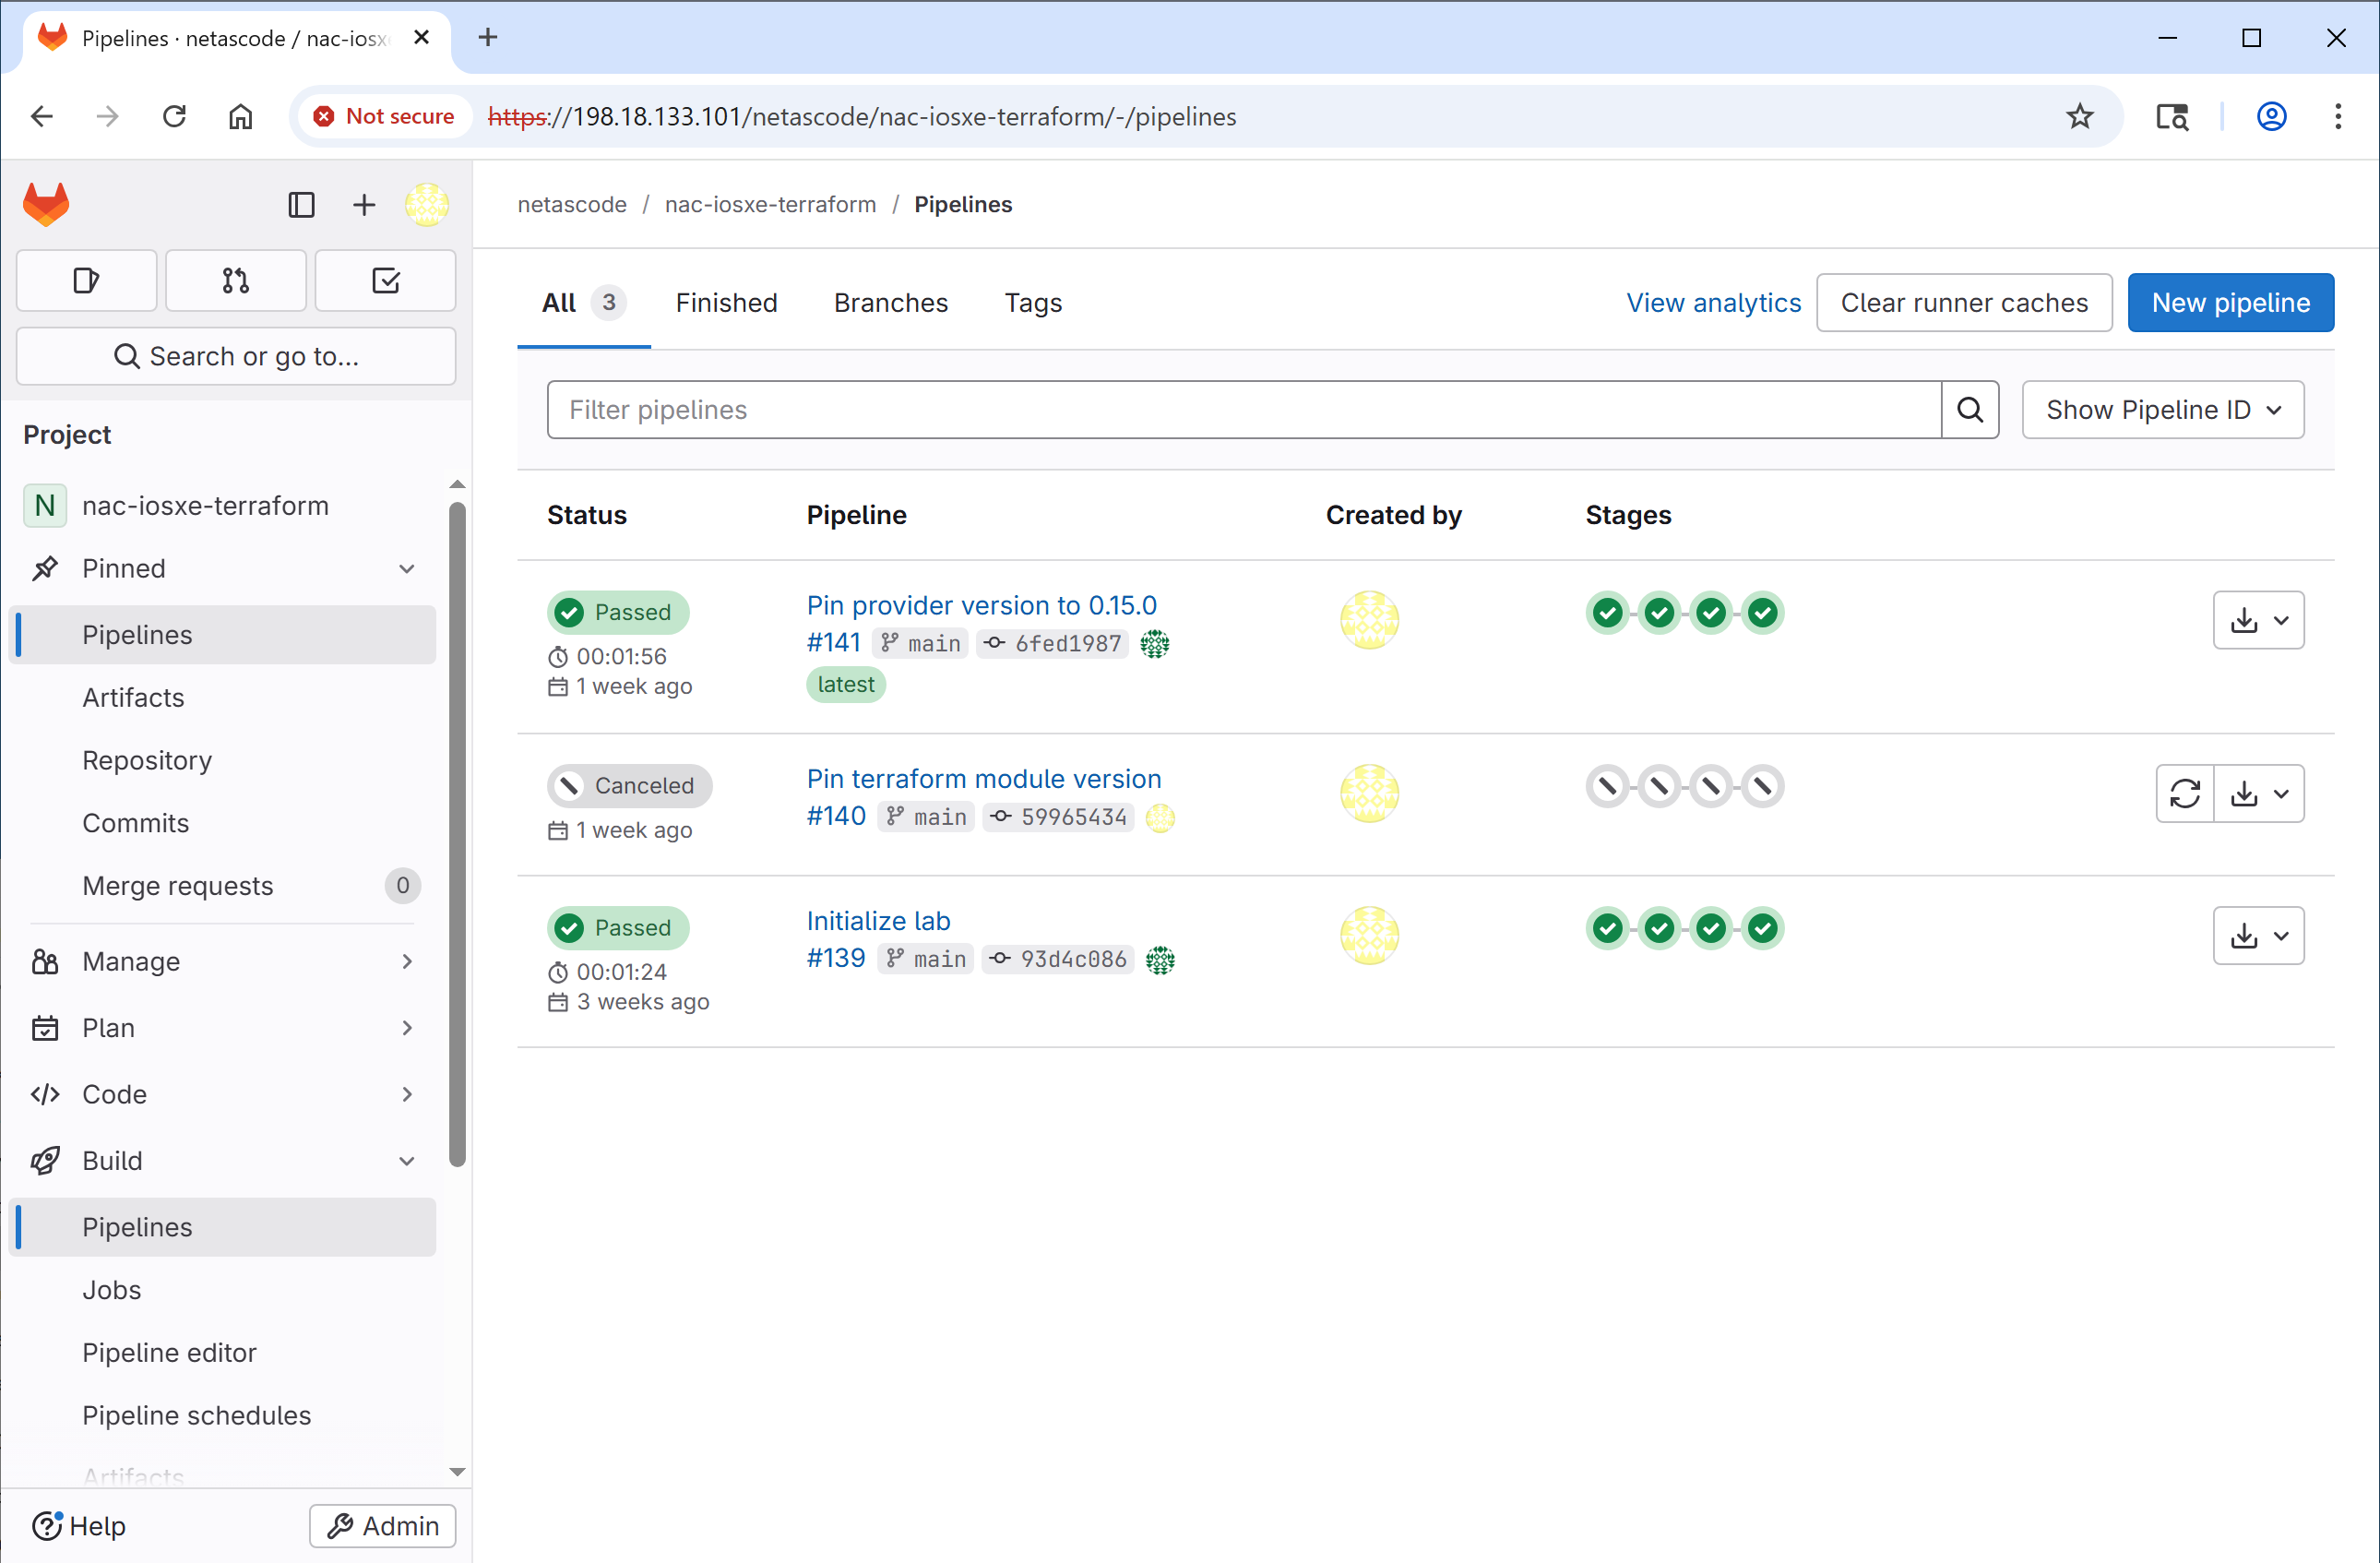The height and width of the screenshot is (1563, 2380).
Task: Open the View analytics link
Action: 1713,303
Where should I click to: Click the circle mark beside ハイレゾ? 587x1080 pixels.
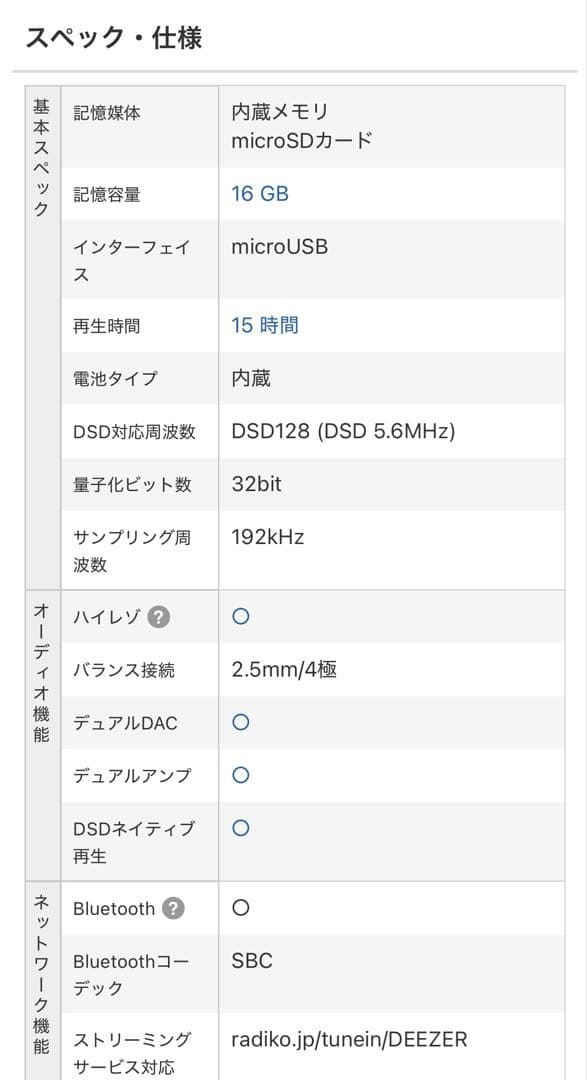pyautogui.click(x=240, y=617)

***

Work order: Reproduce, word for word, the lines from the one containing "Where should I" to the end of the material, both ends included. No picture is copied.

Answer space:
Where should I click to: Click the circle mark beside ハイレゾ? 587x1080 pixels.
pyautogui.click(x=240, y=617)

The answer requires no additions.